第42話
俺が、七美の両親に認められたのは彼らが俺の中に眠る狂気、悪魔の存在に気付いたからだろう。
俺は毎日、自分という存在を否定している。自分は、冷酷な人間じゃない。狂ってなんかいないと。
でも本当はさーーーー。
俺がまだ自分のことを『僕』と言い、七美と知り合って間もない頃。ある日、学校から帰ると狭いアパートの六畳間で親父が首を吊って死んでいた。
『…………』
ドアを開けたまま、無言で玄関から動けなかったのは、ショックだったからじゃない。
許せなかったからだ。
俺は、何度も何度もぶら下がった親父を殴った。サンドバッグのように、何度も……。
親父は小さい俺を見捨て、『死』に逃げた。今まで封じてきた怒りが溢れた。
親父に金を貸さなかった銀行。
親父をゴミのように扱った神華の人間。親父の借金を返してくれた七美にも怒りが………。
七美ーーー。
お前には、理解できないだろうけど。親父はさ、借金があったから生きてこれたんだよ。その借金がなくなったらさ、ゼロになったら…………。
どんなに頑張って、頑張って、苦労して、それでも少しも減らない借金が、小さな小学生くらいの女の子に簡単にチャラにされてさ。そこで、あの人の………最後の糸が切れちゃったんだと思う。

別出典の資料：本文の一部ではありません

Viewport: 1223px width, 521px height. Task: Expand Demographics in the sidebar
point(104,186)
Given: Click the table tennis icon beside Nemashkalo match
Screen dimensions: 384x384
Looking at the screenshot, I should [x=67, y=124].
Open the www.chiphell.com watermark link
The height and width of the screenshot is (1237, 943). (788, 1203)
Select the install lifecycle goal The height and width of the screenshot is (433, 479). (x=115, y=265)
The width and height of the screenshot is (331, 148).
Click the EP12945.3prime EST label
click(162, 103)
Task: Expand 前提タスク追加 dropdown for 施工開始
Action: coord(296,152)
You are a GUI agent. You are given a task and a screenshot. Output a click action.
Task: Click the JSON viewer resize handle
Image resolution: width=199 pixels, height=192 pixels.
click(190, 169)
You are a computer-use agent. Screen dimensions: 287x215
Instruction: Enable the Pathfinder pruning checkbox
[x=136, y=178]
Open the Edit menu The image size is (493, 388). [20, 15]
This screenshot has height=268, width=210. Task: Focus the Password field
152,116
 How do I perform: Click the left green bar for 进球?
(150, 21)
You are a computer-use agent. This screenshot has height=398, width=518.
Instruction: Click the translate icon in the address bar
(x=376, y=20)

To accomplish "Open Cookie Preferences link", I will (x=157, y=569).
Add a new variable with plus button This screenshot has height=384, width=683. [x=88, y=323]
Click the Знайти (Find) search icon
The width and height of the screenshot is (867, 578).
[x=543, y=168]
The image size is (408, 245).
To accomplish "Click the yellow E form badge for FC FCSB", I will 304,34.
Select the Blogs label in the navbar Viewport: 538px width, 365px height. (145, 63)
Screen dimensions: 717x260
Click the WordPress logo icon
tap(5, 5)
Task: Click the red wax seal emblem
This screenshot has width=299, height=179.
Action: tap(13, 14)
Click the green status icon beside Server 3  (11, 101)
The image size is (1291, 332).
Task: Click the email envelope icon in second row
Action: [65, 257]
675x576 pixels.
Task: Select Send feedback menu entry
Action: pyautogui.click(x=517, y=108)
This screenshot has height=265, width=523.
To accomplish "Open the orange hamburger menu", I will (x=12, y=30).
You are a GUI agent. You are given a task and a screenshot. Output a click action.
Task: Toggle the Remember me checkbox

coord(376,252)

だから俺は、七美のことは大好きだけど。………だけどさ、死ぬまでお前のことは許せないと思う。
「ごめ…ん……」
「…………………………」
無言で俺を抱きしめ、頭を撫でてくれる七美。こんなに小さく、過去に縛られてる惨めな自分が情けなく、許せなくて。
それでも俺は、子供のように彼女の胸の中で泣くことしか出来なかった。